L’Iran, ou 41 ans de fuite des cerveaux

Parmi les Iraniens les plus instruits du pays, un sur quatre s’expatrie quand l’occasion se présente. Ils partent en quête de plus grandes libertés sociales et religieuses, et de meilleurs débouchés professionnels.

Photo de femmes en toge universitaire et du texte indiquant le nombre d’Iraniens ayant fait des études qui quittent le pays chaque année (Département d’État/J. Maruszewski)
(Département d’État/J. Maruszewski)

« Les gens vendent leurs ordinateurs, leurs tapis, leurs téléphones et leurs bijoux pour se faire de l’argent » et avoir les moyens de quitter le pays, a expliqué une agente de voyages au Wall Street Journal en février 2019. Son entreprise, à Téhéran, « a traité nettement plus de demandes de visa, en particulier pour l’Europe ».

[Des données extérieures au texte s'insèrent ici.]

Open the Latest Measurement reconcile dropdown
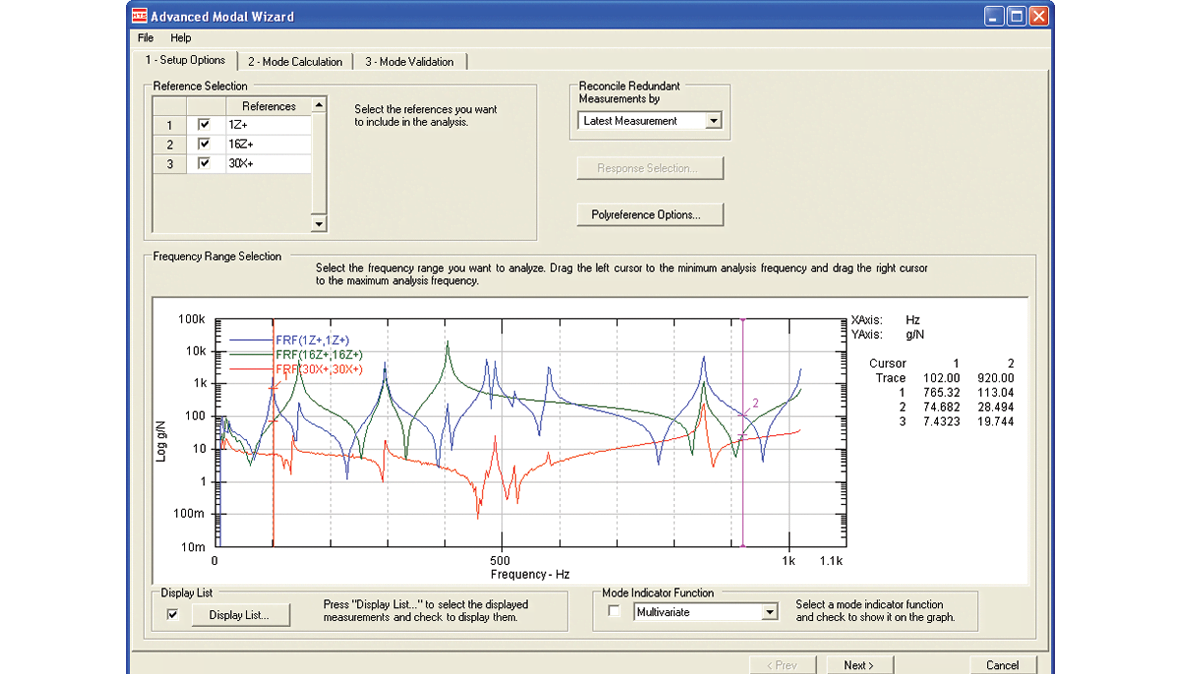714,120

L’Iran a un taux d’expatriation parmi les plus élevés du monde — 5 millions d’Iraniens auraient quitté leur pays depuis que les fondamentalistes islamiques ont renversé le gouvernement iranien le 11 février 1979. L’une des raisons qui poussent beaucoup de gens à franchir le pas : le fait que le gouvernement corrompu du pays prive son peuple de ses droits de l’Homme, notamment en procédant de façon systématique à des arrestations et à des exécutions parmi les membres de groupes religieux minoritaires qui pratiquent leur religion.

 

Mise à jour d’un article publié le 1er mars 2019.